Robotique, intégration de solutions tierces et les nouveaux risques | Axis Insurance

Pourquoi l'immaturité des chaînes d'approvisionnement, des écosystèmes de composants et les nouvelles menaces en matière de propriété intellectuelle exposent-elles les entreprises de robotique à des risques disproportionnés ?

Les nouveaux enjeux de la robotique


Les entreprises de robotique modernes innovent à un rythme effréné. Cette rapidité s'explique non seulement par les progrès en matière d'autonomie et d'intelligence artificielle, mais aussi par la prolifération de composants prêts à l'emploi très performants : systèmes de vision, capteurs, couches de micrologiciels, modules de calcul, bibliothèques open source, plateformes d'orchestration cloud et API tierces. Pour les innovateurs, cette modularité permet des gains de productivité significatifs. Elle raccourcit les cycles de développement, réduit les besoins en capitaux et permet à de petites équipes de construire des machines remarquablement sophistiquées. Cependant, elle crée également un profil de risque nouveau et largement méconnu.

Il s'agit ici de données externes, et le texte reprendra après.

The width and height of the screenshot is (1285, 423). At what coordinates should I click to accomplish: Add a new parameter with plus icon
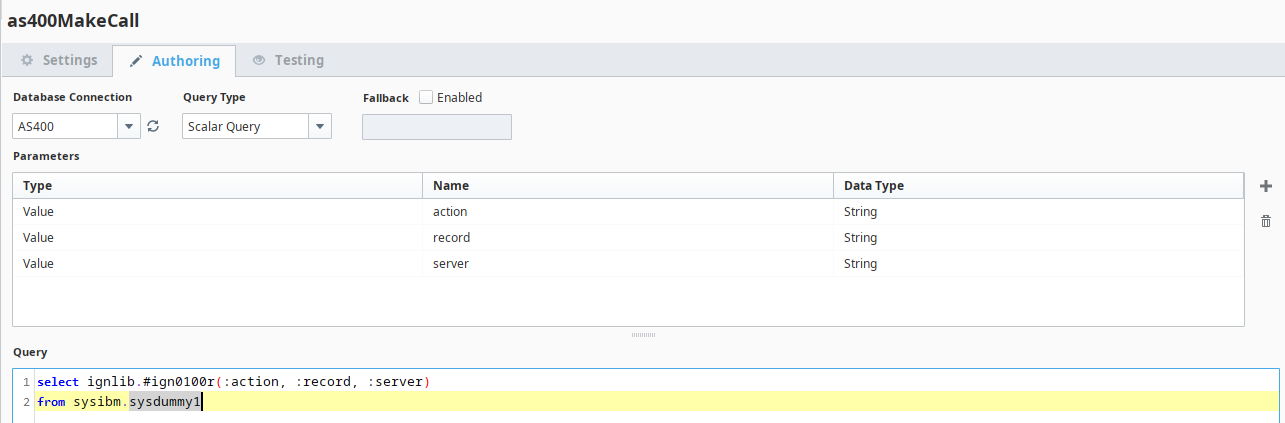1266,186
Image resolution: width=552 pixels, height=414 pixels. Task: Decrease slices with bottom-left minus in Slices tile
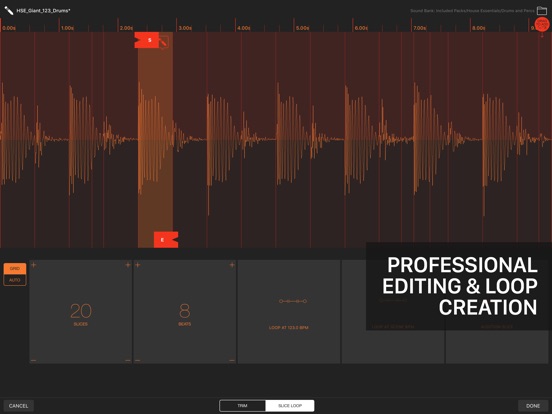coord(33,360)
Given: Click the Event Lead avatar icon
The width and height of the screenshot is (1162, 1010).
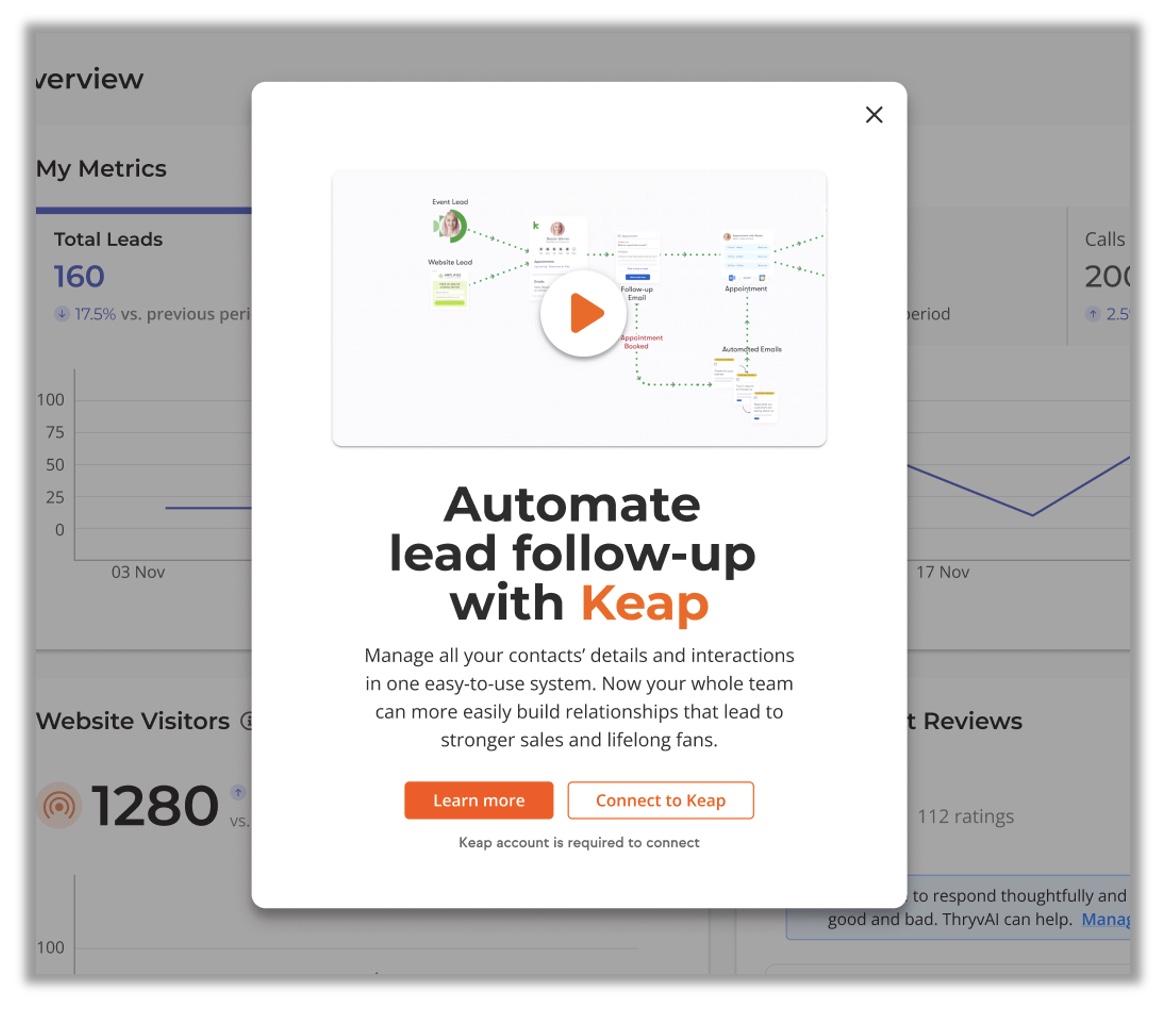Looking at the screenshot, I should point(452,224).
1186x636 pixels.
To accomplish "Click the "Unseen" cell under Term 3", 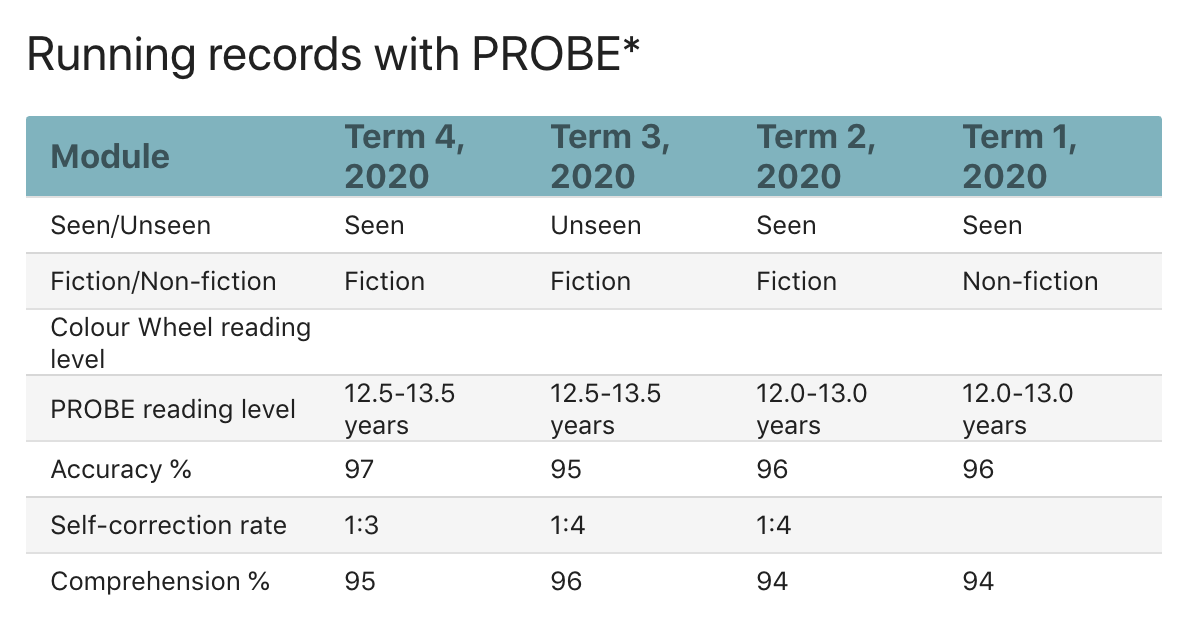I will (596, 225).
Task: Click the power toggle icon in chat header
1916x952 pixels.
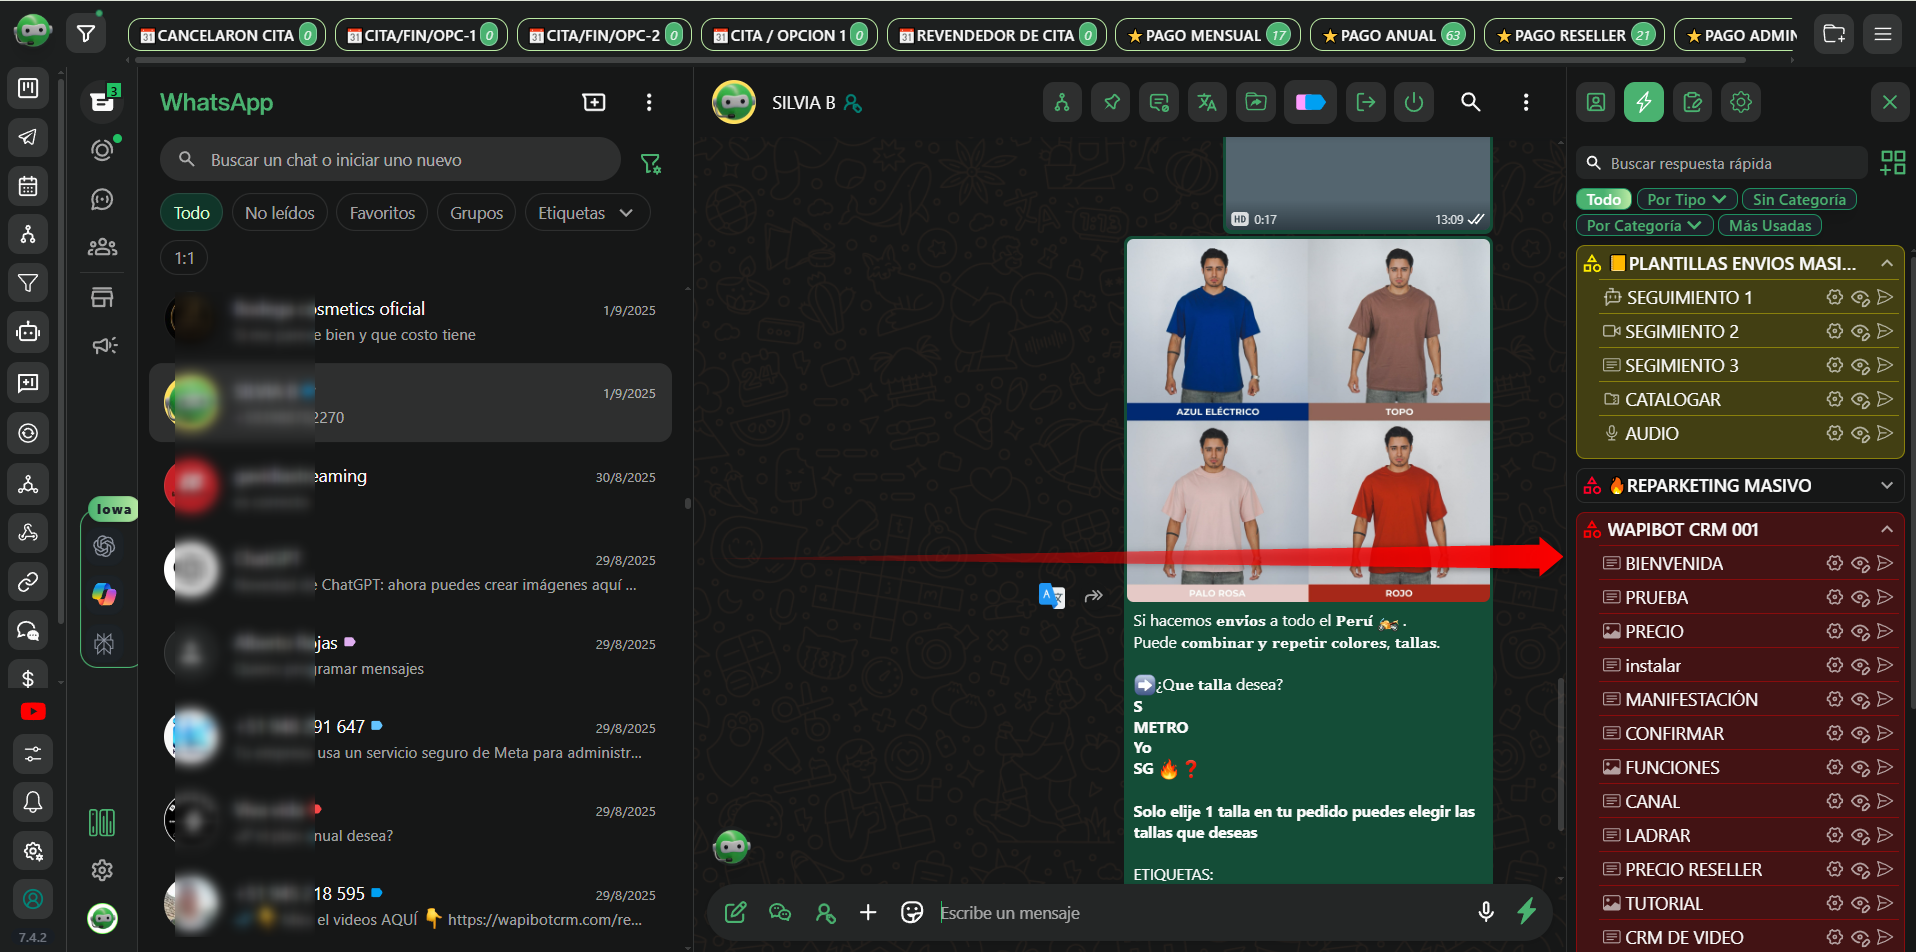Action: 1413,102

Les systèmes robotiques ne fonctionnent plus comme des produits autonomes. Ils opèrent désormais comme des écosystèmes interdépendants au sein desquels le matériel, les logiciels, les flux de données, l'infrastructure cloud et la propriété intellectuelle de tiers sont étroitement liés. Lorsqu'un problème survient au sein de cet écosystème, il devient difficile d'en déterminer la cause. Dans ce cas, la responsabilité est souvent imputée à l'intégrateur de systèmes (l'entreprise de robotique), même lorsque le défaut à l'origine de l'incident provient d'une étape bien en amont.

Ce décalage structurel entre le lieu où le risque est généré et celui où la responsabilité incombe en dernier ressort est en train de devenir rapidement la caractéristique principale du risque dans le secteur de la robotique.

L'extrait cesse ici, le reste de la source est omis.